Rotblat would have remembered what Wertenstein would advise him when he was stuck between a rock and a hard place. Use your conscience, he would say. To Rotblat, Wertenstein was a ‘counselor and friend’ in addition to being a teacher. Rotblat had briefed Wertenstein, before the latter joined the Polish war effort, about Germany potentially developing a nuclear bomb. Wertenstein was clear that he wouldn’t work on a program to deter Germany, at the cost of abandoning his core moral principle of bringing benefit to all mankind. 

Fortunately for Rotblat, he had an option to quit the Manhattan Project almost as soon as he had arrived. Military intelligence in 1944 confirmed the Germans had abandoned their efforts to develop a nuclear bomb. Rotblat, seeing no reason to develop one, was allowed to leave. 

Researching ‘nuclear medicine’ to save lives

After learning of his wife Tola’s death, he refused to remarry.
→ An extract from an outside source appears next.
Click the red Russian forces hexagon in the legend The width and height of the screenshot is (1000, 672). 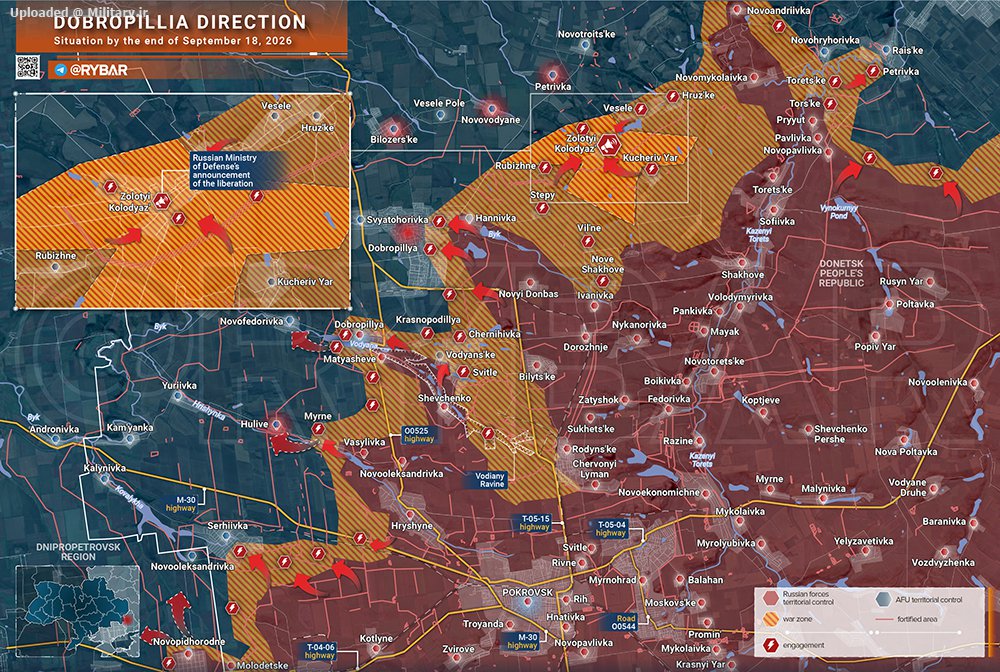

He was now armed with a newfound conviction to end his association with his career in nuclear research on a better note. 

Wertenstein’s persona captured him truly in that he made advances to unleash nuclear energy in a form to save people’s lives rather than take away them.

In 1949, Rotblat joined Londons’ St. Bartholomew’s Hospital, as Professor of Medical Physics. There, he made phenomenal advances in nuclear medicine, for instance studying the biological effects of radioactivity – and research that would help his case to bring to light the effects nuclear weapons would have on the human body. 

He even at one stage suggested young scientists graduate from universities taking a Hippocratic Oath like medical doctors do. 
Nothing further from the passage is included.